Philippines: “Sin tax” on tobacco and alcohol turns out to be a success story

Due to a reform of taxes on tobacco and alcohol products passed in 2012, the Philippines have been able to significantly increase their health budget, allowing them to improve the reach of the country’s Universal Health Care Program. Within four years, the coverage increased from 74% to 82%.

The so-called sin tax applies to all alcohol and tobacco products and serves a twofold purpose:

Firstly, it reduces affordability, even though tobacco prices are still low in the Philippines and illicit trade is widespread. The Philippine Department of Health estimates that a 10% increase in tobacco taxes can reduce the current number of 17.3 million tobacco consumers by up to 2 million until 2016.

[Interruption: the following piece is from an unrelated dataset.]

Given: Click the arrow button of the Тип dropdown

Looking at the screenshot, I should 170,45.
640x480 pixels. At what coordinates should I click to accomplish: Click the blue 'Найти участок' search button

Secondly, the tax creates additional revenues for the Government, which are earmarked for health purposes on the one hand and alternative livelihood programmes targeted at tobacco farmers on the other hand.

The new approaches used during the tax reform are aligned with the requirements of Article 6 of the WHO FCTC and the related guidelines that were recently adopted by the Conference of the Parties.

In the Philippines, smoking prevalence and average consumption are high compared to other countries in the region; consequently the country is facing major health challenges. Statistics from the Department of Health show that 10 Filipinos die every hour due to smoking-related diseases.